In some jurisdictions across Canada, a reserve study is also sometimes referred to as a "reserve fund study", "contingency reserve fund study", or "replacement reserve study" and, in British Columbia, the legislation refers to this type of study as a "Depreciation Report".

== Purpose ==
The purpose of a reserve study is to give those overseeing the maintenance of the property a better idea of what major expenses to expect and an educated estimate of when these expenses will occur. With this knowledge, the homeowners' association board or manager can create a budget so association members will offset ongoing deterioration with ongoing reserve funding^{†}, designed such that the cash is available to accomplish these major upcoming projects in a timely manner. There is no reason for leadership to be surprised by the need to perform major building repair or replacement projects that deteriorated often in plain sight and over a number of years. In addition, the reserve study provides important annual disclosures to association members (and prospective buyers) about the condition of common area components, and the level of preparedness (strength) of the reserve fund (typically measured in terms of Percent funded). A HOA reserve study is a roadmap that allows decisions to be made which will be efficient and effective for the long term. The International Capital Budgeting Institute has established standards for calculating percent funded. There are three methods of making this calculation, and differences between reserve practitioners can, unfortunately, result in significant differences in the percent funded amount.

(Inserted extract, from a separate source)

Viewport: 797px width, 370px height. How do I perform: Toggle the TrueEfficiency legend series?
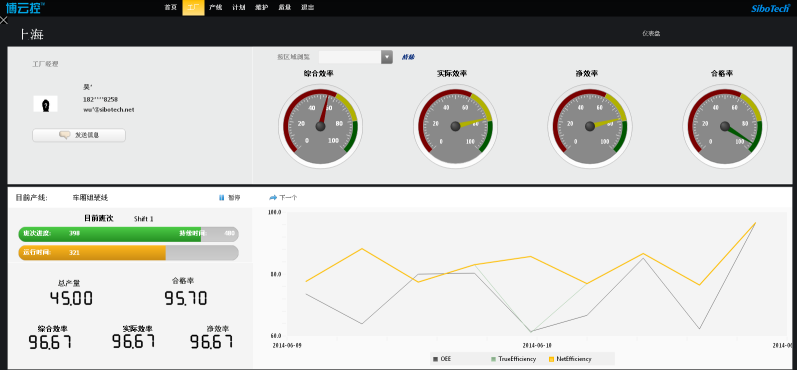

(† : It is important to account for inflation and interest earned in Reserve Study Funding Plans, as these effects are often very significant.

A reserve study for CICs should:

1. Provide budgeting information that gives some theoretical assurance that when common element replacement projects are due, sufficient funds will have been assessed to pay for them without special assessments (preferably without significant over-funding).
2. Fairly distribute inflated costs for replacement projects among owners, in proportion to their percent ownership of common elements (as defined in their association documents) for the duration of that ownership, as measured either in any year's constant dollars or in hours to earn at any pay rate assuming owner pay inflates at the same rate as component replacement costs.
3. Give a theoretically accurate percent funded based on the amount of Reserve cash on-hand, and the cash value of common area deterioration.

== Results ==
There are three results from a reserve study:
1. A listing of the major components of the association to be funded through reserves, their expected useful life, remaining useful life, and current replacement cost (yielding the "scope and schedule" of the reserve projects).
2. An evaluation of the current strength of the reserve fund (commonly expressed as "percent funded").
3. A recommended multi-year reserve funding plan.

== Relevance ==
Reserve studies are required by the board or manager for due diligence, disclosure, and budget and planning purposes. An increasing number of U.S. states and Canadian provinces today require some form of reserve planning or disclosures. In addition to requiring a minimum 10% of the total budget be dedicated to reserve contributions, Fannie Mae and the Federal Housing Administration may ask for a current reserve studies (to demonstrate that the association has dedicated sufficient funds to caring for the ongoing needs of the property) to be approved for FHA insured loans and Fannie Mae lending products and services.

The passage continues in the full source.